Dulunya saya hanya mengasumsikan, bahwa semangat orang-orang melakukan pekerjaannya tanpa merasa lelah, bahkan terbayang-bayang siang dan malam tentangnya, disamakan dengan kata-kata akrab dokter Boyke. Karena, ekspresi kedua perihal tersebut, sama-sama bisa dihubungkan dalam padanan kata passion.

Akan tetapi, semakin lama saya mengkaji dan menyelami gairah pada aktifitas menjadi trainer Self Potensials Optimizer dan Mind-Therapist, semakin saya menyadari. Ternyata, berenang dalam lautan mengajar, melatih, dan menterapi. Puncaknya sama seperti klimaks menggapai orgasme bersenggama. Hal ini hanya bisa dirasakan oleh mereka yang telah menemukan tempat bermain (baca; aktifitas penuh cinta) dan menikah.

Bila ini sedang saya alami. Bukankah hanya kata syukur dan kesadaran batin penuh rasa terima kasih pantas saya tayangkan? Kepada diri saya sendiri, semesta, dan sang Maha Pencipta. Sehingga, tidaklah heran. Bila janji setia mengikat makna sehari-hari telah saya ingkari selama 4 hari. Ini lantaran, saya hilang kesadaran tenggelam dalam lautan mabuk pekerjaan.

Mendesign slide persentasi

Sebenarnya apa yang saya lakukan? Tidak ada. Saya tidak melakukan apapun, kecuali saya sedang bermain-main seperti senangnya anak-anak kecil berlari-lari tanpa merasa lelah dalam merenovasi daun-daun persentasi materi pelatihan “Mengukir Jejak di Semesta”. Topik ini, baru di tahun 2012, saya bersua dengan garis panjang yang terhubung dari titik-titik pengetahuan yang telah saya lewati.
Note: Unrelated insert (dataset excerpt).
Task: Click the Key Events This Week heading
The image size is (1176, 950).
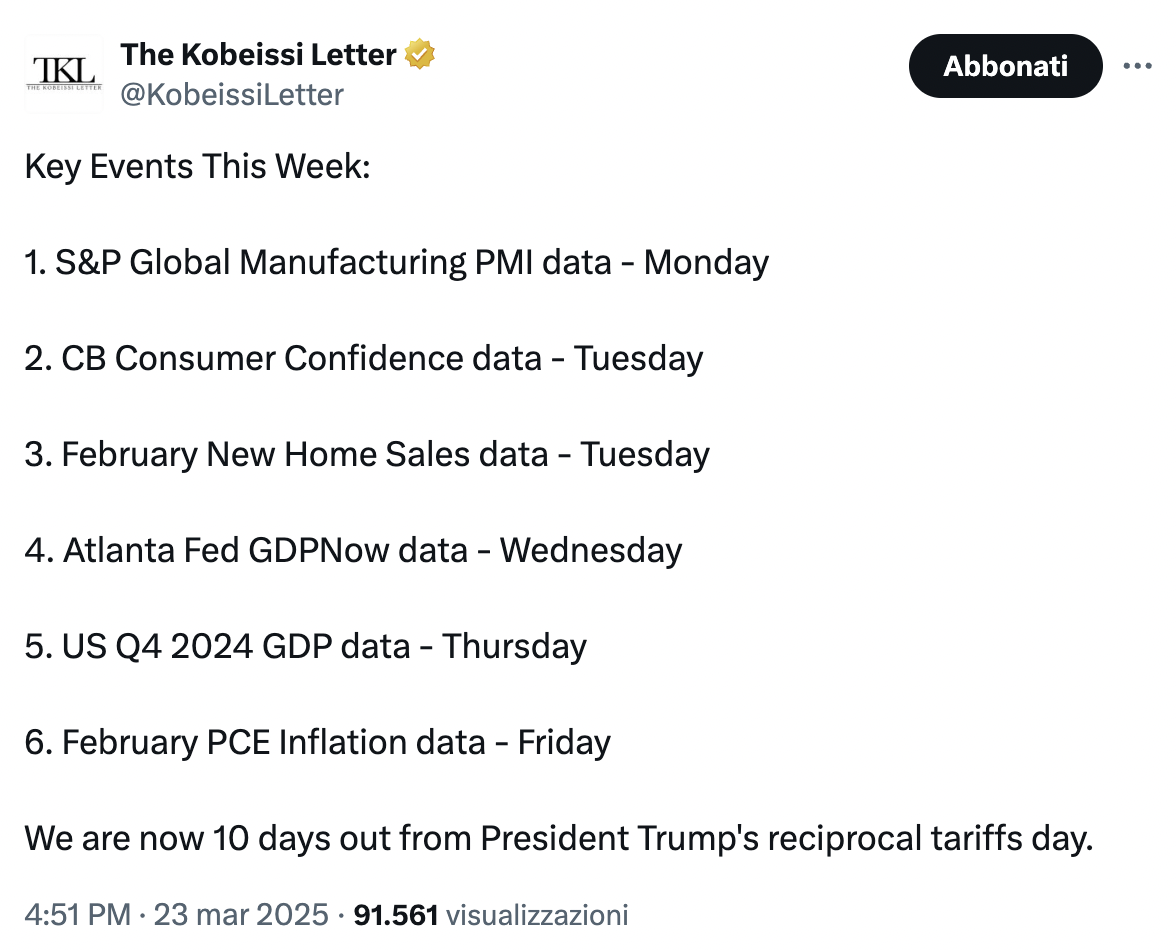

Janin yang terkandung dalam rahim (baca; isi materi), “Mengukir Jejak Di Semesta” adalah rangkaian perpaduan bercengkerama dengan para guru. Baik di ruang fisik. Maupun di tatanan metafisik. Yaitu, para guru tidak bisa saya sentuh kulitnya. Tetapi, saya dapat merasakan ruh mereka dalam setiap diksi mereka. Meski, beberapa kata sudah dipangkas oleh pedang editor. Akan tetapi, maknanya tetap menginspirasi.

Sehingga, lalakan gairah dalam diri saya, terus menyala-nyala. Seperti air tungku yang belum terpadamkan. Dan saya berharap, ini tetap meledak dan menumpahkan benih-benih gairah selamanya. 

Akhirnya, sekali lagi saya ungkapkan “Terima kasih ya Tuhan, semangat ini masih membara dalam diri hamba”.